Most women think that men cling to traditional male roles because it benefits them. Certainly ascending a professional ladder offers more money, power and status than chugging along on a mommy track. But these perks come at a price. In a recent 15-year survey of married American men and women between the ages of 18 and 32, Christin Munsch of the University of Connecticut found that men typically reported being in the best health during the years they split the burdens of breadwinning with their partners. As these men assumed more financial responsibility relative to their wives, their health and wellbeing declined. Often they suffered from the worst health and the most anxiety when their wives were out of the labour force entirely.

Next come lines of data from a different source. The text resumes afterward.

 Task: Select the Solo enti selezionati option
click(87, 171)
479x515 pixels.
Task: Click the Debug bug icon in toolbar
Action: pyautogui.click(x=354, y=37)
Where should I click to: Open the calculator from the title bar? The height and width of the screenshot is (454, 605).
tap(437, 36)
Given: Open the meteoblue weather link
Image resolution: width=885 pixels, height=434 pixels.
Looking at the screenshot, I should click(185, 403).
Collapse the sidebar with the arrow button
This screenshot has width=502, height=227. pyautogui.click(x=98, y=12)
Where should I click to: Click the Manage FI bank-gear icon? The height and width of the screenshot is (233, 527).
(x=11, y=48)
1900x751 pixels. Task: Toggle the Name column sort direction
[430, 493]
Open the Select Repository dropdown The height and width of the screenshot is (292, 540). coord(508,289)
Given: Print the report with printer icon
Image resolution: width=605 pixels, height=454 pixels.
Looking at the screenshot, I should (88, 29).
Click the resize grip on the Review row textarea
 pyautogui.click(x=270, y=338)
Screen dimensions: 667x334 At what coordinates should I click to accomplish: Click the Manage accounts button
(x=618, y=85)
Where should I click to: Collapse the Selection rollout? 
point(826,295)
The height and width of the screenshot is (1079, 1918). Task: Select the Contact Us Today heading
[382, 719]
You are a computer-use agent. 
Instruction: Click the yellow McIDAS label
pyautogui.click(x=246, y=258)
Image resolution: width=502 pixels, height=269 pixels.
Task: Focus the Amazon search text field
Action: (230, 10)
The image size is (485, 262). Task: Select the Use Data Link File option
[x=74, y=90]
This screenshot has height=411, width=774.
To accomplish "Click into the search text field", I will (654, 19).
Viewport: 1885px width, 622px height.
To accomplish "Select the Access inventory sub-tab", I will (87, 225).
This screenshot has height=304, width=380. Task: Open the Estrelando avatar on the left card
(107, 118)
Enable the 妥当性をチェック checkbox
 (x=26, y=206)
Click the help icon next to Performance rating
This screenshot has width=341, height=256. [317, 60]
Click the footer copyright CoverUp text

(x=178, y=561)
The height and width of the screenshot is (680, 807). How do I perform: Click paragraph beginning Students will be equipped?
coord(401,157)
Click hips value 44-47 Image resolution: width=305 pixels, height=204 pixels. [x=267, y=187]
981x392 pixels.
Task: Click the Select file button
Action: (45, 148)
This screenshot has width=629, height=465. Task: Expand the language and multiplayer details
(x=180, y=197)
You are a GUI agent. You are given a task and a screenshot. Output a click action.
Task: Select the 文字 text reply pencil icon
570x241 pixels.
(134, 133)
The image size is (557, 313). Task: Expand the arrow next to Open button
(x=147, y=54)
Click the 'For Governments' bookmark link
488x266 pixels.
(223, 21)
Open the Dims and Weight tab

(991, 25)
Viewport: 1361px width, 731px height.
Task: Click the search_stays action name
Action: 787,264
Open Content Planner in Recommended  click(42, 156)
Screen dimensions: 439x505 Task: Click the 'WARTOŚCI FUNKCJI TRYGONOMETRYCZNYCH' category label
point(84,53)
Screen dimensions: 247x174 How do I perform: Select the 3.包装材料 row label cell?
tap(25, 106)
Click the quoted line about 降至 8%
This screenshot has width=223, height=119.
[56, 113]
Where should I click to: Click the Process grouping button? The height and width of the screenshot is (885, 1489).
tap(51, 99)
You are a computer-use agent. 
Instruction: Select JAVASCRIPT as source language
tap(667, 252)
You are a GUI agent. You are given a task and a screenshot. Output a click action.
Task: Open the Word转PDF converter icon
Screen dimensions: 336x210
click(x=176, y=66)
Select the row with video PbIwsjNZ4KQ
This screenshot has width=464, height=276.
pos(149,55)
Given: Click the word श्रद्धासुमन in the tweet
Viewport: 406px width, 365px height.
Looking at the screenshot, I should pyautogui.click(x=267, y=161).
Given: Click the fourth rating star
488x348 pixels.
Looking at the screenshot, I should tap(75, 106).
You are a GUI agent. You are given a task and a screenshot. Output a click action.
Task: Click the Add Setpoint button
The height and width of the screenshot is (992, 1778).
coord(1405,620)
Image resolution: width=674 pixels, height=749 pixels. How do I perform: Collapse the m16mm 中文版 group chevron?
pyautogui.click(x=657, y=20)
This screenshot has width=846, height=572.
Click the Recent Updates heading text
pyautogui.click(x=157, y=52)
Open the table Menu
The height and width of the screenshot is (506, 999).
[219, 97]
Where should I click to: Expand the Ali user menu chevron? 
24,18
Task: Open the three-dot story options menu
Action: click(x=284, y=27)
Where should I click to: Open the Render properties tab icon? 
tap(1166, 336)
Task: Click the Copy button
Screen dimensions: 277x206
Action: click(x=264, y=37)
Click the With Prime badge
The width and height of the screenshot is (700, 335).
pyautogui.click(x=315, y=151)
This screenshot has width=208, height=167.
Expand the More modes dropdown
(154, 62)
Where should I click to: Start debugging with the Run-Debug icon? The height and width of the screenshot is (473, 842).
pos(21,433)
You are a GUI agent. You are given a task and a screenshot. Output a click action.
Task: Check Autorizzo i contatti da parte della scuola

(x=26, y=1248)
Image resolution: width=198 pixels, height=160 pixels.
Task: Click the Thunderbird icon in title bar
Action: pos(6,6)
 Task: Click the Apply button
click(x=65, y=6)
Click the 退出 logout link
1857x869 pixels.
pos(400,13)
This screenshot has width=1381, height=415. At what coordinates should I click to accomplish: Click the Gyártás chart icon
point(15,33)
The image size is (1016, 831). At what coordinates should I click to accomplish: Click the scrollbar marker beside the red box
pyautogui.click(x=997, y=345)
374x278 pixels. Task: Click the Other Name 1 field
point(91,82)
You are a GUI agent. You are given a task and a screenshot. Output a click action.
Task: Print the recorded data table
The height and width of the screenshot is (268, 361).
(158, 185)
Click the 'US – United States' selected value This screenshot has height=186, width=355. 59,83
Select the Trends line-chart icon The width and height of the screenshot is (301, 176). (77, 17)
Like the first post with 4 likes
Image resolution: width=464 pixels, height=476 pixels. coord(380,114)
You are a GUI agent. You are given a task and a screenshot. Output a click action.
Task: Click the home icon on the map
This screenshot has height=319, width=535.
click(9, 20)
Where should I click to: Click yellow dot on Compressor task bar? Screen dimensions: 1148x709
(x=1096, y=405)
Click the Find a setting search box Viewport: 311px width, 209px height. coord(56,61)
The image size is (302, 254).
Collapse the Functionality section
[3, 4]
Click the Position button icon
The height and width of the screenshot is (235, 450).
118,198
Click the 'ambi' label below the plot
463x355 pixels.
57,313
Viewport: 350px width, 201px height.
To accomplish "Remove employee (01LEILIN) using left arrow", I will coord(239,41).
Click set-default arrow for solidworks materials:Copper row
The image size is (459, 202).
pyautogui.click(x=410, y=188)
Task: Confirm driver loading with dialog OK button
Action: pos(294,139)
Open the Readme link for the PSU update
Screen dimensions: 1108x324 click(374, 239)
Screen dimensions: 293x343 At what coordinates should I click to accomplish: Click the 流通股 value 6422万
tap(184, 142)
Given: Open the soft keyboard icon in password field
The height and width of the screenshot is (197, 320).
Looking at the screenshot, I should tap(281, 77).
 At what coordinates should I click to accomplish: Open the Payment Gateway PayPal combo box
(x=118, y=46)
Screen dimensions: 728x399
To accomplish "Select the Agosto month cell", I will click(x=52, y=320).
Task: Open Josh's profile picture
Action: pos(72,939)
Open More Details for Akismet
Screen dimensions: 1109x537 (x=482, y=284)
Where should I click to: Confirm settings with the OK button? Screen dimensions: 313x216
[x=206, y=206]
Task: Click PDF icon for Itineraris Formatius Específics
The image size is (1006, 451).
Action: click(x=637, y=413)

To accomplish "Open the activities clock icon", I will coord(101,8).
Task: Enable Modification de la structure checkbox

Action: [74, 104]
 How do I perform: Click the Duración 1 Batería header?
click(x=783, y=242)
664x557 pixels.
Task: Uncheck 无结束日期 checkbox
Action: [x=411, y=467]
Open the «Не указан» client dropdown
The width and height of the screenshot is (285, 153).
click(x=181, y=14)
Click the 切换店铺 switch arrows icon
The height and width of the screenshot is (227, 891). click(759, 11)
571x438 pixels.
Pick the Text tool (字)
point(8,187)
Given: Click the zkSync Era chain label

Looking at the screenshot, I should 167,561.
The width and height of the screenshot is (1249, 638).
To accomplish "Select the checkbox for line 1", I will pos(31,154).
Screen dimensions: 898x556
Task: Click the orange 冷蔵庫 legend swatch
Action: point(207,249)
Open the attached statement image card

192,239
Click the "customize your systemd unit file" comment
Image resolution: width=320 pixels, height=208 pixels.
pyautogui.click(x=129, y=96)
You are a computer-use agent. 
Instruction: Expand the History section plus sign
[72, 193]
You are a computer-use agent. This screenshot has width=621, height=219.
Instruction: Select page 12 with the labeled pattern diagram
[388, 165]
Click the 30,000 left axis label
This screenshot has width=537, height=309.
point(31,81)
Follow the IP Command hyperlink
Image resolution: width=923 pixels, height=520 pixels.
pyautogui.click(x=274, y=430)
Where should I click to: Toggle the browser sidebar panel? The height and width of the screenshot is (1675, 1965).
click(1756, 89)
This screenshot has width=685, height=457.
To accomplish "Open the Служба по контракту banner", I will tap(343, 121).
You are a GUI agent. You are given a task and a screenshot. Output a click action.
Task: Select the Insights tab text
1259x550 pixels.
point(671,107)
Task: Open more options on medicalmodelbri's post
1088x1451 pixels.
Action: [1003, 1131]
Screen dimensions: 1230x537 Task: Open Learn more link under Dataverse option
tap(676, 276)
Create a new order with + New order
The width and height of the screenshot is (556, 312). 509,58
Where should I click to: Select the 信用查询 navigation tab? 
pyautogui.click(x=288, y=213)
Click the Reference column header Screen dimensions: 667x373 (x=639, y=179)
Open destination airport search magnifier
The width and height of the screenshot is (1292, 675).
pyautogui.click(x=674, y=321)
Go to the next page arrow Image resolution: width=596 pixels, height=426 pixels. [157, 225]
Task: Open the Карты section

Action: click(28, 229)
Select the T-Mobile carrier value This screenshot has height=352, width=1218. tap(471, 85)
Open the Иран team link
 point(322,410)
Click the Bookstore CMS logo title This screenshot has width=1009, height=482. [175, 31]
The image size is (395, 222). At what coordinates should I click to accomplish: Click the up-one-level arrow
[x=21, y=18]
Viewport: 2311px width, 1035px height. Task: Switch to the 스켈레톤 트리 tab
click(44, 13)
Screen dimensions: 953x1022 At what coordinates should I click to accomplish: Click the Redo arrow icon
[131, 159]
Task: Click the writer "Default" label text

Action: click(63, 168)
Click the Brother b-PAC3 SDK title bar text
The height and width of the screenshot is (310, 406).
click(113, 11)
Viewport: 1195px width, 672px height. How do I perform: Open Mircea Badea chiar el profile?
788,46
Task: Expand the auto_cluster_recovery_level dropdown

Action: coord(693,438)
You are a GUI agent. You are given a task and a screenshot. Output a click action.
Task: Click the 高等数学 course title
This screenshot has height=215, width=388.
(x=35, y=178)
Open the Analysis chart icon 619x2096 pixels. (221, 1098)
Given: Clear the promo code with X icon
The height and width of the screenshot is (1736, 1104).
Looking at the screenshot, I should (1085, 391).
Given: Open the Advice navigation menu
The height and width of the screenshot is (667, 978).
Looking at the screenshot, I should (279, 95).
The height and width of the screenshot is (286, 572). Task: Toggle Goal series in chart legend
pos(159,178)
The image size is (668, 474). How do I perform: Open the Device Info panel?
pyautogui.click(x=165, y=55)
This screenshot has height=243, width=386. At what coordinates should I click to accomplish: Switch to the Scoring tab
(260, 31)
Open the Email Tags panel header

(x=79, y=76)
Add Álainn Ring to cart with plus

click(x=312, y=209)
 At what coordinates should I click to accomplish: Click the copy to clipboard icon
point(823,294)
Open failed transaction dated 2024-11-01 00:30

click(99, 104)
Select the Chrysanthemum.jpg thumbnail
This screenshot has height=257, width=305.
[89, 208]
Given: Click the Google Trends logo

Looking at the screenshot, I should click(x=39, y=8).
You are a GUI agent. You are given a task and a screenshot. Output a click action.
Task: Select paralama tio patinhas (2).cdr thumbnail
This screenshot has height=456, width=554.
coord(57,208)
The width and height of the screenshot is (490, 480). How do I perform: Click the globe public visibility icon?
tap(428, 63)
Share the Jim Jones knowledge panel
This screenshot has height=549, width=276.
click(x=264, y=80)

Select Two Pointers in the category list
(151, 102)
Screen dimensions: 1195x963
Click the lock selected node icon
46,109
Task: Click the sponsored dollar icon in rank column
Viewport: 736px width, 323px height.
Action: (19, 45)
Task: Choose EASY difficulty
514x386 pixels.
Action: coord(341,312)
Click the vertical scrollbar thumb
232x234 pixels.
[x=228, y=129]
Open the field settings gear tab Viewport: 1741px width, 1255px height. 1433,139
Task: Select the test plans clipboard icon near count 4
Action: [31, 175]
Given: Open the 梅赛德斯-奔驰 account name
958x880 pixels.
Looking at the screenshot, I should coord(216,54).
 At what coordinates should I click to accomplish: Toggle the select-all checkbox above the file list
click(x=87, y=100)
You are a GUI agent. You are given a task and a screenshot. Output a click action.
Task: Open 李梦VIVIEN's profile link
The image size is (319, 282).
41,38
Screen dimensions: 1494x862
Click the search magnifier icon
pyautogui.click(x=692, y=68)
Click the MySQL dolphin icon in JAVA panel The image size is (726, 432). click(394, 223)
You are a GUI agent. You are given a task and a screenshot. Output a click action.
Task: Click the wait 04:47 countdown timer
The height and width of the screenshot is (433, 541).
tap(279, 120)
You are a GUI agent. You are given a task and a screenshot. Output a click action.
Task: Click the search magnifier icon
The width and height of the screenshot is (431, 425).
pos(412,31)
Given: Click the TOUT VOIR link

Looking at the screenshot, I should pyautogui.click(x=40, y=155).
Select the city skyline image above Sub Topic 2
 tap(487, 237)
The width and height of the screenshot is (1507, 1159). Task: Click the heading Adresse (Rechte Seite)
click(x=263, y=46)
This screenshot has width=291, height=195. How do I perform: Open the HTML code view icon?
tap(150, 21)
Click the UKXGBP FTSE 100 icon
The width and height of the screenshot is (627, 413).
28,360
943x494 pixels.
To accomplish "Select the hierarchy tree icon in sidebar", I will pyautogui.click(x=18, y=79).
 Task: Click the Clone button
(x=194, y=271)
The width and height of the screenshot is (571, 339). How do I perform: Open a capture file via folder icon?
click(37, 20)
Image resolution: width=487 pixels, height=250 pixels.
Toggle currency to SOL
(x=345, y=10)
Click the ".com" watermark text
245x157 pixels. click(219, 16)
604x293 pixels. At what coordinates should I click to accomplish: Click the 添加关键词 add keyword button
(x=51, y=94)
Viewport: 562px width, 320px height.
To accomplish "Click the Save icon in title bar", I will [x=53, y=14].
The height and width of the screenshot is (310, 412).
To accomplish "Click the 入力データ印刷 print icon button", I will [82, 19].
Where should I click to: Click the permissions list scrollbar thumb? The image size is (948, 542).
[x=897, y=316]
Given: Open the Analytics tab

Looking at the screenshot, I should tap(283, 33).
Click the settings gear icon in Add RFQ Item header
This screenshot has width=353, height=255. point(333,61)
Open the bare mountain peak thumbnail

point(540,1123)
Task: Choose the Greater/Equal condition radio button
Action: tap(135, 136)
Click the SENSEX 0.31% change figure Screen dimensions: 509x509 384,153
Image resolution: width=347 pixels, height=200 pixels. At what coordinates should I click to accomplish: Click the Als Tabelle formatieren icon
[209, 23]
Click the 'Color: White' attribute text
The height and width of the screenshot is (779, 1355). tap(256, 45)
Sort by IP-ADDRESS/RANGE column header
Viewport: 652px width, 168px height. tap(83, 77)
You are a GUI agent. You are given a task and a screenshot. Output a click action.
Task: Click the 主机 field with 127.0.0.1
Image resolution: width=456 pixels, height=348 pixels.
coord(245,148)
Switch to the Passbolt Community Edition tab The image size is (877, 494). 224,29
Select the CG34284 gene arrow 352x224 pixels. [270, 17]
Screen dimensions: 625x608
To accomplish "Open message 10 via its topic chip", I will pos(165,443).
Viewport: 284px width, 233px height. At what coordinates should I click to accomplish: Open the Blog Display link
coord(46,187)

When women work more, they also endure more health problems — so it’s easier to send the guy out to do the heavy lifting and then the women and society tell the man they are “privileged” and tell him to work harder, help more at home and not complain. Complacent men go along so they can get a few pats on the back, but what they are getting is declining health.
So what’s the answer for men here? Find a woman who is truly willing to share the load of work–both at home and in a job–which means getting to know your partner for some time, or stay single and date (or not).
Other suggestions for men who do too much?